Tuesday, October 21, 2008

Parker's puppyhood

Mondays are supposed to be my "day off," so I guess I shouldn't feel so bad that I squandered most of it just trying to get organized enough to know what I still need to do (posting more regularly to this site being close to the top of my list). At least I was able to get my sermon from last Sunday, Here There Be Dragons posted to the web.

People tell me that I'm looking and sounding stronger every Sunday. And now I get three Sundays in a row where I don't have to preach at all. Which should be a great help in getting the rest of my life just a little better organized before the snow flies....

Anyway, the reason I'm up so late tonight is that I drank WAY too many diet Cokes tonight out at Bingas playing trivia with my younger brother and one of my parishioners. We came in third, but tonight that was still good enough to win Erik a ball cap...which was the one prize he said he'd wanted when we went in.

And, of course, I'm still missing Parker -- and both feeling the hole that she has left in my life, while at the same time how much of my own life-energy was expended trying to keep her "whole" when she was no longer really here. And it's strange, even weird -- because there are times when I feel as though I can sense her presence in the next room, or hear her dogtags jingle against one another as she shakes her head before settling back down on the pillow again.

Our new puppy, on one of her first nights in her new home. I hate to admit it, but in many ways this little dog was a lot like the child that MFW and I never had together.



Parker's first bath. It was nice to have a kitchen sink large enough that she could fit in it. Later on, when we had to start bathing her in the tub, it was never quite as satisfactory. This was one of those activities which she learned to tolerate, but never really learned to enjoy. I always appreciated her a little more when she was freshly washed and smelling like a dog, JUST like dog, and ONLY a dog...and not like everything else she'd sniffed and decided to roll in over the past few weeks (or months)....

Parker was often very helpful when I was working as a Graduate Teaching Fellow, and need to mark a lot of papers in a hurry. How many teachers can honestly tell a student that their dog ate YOUR homework?

And she also helped me with my own writing. Mostly sermons though; for some reason she just never seemed to find my more academic writing much to her taste.... (too dry, I'm guessing)

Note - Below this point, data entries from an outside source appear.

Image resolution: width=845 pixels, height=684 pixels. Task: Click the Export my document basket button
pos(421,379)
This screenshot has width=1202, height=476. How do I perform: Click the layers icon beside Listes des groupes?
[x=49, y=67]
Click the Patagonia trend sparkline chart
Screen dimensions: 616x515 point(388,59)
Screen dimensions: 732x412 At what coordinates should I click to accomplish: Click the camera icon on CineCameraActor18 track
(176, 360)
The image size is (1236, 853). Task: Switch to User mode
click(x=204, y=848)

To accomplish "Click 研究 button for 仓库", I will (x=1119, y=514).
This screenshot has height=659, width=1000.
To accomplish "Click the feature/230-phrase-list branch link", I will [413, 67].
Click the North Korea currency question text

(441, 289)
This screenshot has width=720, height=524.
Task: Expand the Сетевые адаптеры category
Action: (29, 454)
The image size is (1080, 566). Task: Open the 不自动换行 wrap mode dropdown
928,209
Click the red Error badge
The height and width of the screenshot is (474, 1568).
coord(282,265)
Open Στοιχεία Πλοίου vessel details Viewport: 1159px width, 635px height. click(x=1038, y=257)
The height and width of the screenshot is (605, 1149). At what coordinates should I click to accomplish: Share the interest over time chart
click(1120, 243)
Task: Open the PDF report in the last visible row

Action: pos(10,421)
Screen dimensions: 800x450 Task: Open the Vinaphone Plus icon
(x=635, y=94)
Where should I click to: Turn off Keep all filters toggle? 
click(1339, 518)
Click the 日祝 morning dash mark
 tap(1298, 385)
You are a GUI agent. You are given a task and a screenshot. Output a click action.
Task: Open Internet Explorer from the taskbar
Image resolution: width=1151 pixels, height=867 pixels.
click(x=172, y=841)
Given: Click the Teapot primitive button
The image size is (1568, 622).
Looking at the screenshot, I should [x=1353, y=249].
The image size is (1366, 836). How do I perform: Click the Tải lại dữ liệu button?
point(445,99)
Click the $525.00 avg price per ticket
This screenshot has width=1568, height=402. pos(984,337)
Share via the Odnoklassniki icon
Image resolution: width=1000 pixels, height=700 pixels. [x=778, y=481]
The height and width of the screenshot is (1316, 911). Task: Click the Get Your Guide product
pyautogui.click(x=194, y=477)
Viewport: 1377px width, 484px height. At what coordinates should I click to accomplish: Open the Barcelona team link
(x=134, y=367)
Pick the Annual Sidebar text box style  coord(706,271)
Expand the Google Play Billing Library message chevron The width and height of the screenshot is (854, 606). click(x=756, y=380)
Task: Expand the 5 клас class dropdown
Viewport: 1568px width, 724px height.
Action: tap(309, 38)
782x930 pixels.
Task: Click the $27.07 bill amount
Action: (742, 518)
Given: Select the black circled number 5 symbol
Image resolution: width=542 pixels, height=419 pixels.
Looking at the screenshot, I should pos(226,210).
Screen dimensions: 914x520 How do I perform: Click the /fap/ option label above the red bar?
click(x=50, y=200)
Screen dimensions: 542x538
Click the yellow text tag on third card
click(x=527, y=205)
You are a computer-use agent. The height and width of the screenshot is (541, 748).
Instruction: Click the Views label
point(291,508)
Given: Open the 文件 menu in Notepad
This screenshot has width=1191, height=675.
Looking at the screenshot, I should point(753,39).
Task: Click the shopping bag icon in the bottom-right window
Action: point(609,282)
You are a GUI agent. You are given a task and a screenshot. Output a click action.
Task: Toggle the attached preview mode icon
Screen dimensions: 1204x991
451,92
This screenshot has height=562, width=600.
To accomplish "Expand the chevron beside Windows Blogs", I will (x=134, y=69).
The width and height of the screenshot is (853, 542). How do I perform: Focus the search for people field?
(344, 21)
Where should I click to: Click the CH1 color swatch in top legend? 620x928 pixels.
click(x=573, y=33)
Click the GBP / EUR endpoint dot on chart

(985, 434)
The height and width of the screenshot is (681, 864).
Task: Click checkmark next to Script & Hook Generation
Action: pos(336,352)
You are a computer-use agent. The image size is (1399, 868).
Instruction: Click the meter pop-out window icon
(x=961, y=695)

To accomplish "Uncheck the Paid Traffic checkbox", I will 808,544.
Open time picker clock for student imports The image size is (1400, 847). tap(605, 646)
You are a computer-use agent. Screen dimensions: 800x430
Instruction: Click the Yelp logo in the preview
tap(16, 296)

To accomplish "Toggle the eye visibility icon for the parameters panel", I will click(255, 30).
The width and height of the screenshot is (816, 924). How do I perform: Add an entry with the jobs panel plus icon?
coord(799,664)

One of Parker's favorite places of all -- walking along Juniper Beach in front of my mom's cabin on Camano Island. If you look very closely, you can see her leaping up off the ground in the proper "heel' position, just to the left of MFW et moi.

2 comments:

Anonymous said...

Reading about Parker helps me process the lost of my buddy, Earnest - thanks.

Lisa said...

After Peppercorn died, I would "catch glimpses" of him all the time. I would see him pass by my feet or sleeping on the radiator in the diningroom. I thought I was nuts until I met a couple who had also just lost a pet. They told me that they had similar experiences after their pet died.